Henry Anson Cavendish, 4th Baron Waterpark (14 April 1839 – 3 August 1912), was a British aristocrat and sportsman.

==Early life==
Cavendish was born on 14 April 1839. He was the son of Henry Cavendish, 3rd Baron Waterpark, a member of parliament, and his wife, the Honourable Elizabeth Jane Anson, daughter of Thomas Anson, 1st Viscount Anson.

He was educated at Harrow School and afterwards left Britain to study French and German.

==Career==
On his return to Britain he entered the Foreign Office and remained there until the death of the 3rd Baron on 31 March 1863, on which the bulk of the 3rd Baron's estate passed to the new 4th Baron, his only son.

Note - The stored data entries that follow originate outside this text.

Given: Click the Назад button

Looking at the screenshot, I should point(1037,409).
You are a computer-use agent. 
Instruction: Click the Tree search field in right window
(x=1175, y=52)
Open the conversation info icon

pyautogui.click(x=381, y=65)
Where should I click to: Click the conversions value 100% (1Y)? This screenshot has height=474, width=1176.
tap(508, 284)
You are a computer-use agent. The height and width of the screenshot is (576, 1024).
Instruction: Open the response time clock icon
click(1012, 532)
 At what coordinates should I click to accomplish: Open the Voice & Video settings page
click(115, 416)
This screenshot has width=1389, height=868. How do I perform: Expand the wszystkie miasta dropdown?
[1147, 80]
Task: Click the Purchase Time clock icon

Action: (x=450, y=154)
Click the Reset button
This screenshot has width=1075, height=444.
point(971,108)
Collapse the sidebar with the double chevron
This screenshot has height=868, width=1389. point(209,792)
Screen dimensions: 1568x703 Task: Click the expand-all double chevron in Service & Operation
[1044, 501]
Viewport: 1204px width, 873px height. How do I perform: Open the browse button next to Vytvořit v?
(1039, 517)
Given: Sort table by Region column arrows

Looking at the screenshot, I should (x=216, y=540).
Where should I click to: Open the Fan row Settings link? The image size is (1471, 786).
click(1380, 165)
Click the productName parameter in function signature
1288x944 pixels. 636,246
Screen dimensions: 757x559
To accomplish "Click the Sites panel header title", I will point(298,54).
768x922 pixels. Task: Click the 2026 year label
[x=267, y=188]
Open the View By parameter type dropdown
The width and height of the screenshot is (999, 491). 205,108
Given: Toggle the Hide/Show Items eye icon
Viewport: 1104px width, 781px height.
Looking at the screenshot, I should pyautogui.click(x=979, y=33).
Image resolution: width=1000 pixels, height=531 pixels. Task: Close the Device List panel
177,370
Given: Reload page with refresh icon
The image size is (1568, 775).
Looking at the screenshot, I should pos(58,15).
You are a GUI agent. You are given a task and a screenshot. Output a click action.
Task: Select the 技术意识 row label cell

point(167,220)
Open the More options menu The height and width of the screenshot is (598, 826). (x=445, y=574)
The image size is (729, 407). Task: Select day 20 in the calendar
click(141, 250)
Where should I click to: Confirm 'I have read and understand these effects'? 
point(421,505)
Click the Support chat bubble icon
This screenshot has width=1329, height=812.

As a sportsman, Lord Waterpark travelled to India in 1868, where he hunted big game, and to Canada and the United States in 1869, fishing in a salmon river in Labrador and (with George Armstrong Custer, among others) hunting buffalo and other big game in the United States, including in the Rocky Mountains.

In 1872, he became Master of the Meynell Hunt in Derbyshire. Lord Waterpark was commissioned as a cornet in the Uttoxeter Troop of the part-time Staffordshire Yeomanry cavalry on 23 January 1863, and was promited to lieutenant on 9 June 1866 and to captain on 28 June 1871. and was a magistrate for that county and a Deputy Lieutenant of Derbyshire. In 1899 he became chairman of Derbyshire County Council, for two years.

==Personal life==
In 1873, Lord Waterpark married Emily Stenning, baptised 30 March 1845 in Godalming, Surrey, and they had five children:

- Mary (29 December 1873 – 15 May 1967)
- Henry Anson (3 March 1875 – 22 October 1897)
- Winifred (2 April or 26 June 1880 – 8 December 1971)
- Norah Lilian (27 October 1881 – 12 February 1932)
- Charles Frederick, 5th Baron Waterpark (11 May 1883 – 27 January 1932).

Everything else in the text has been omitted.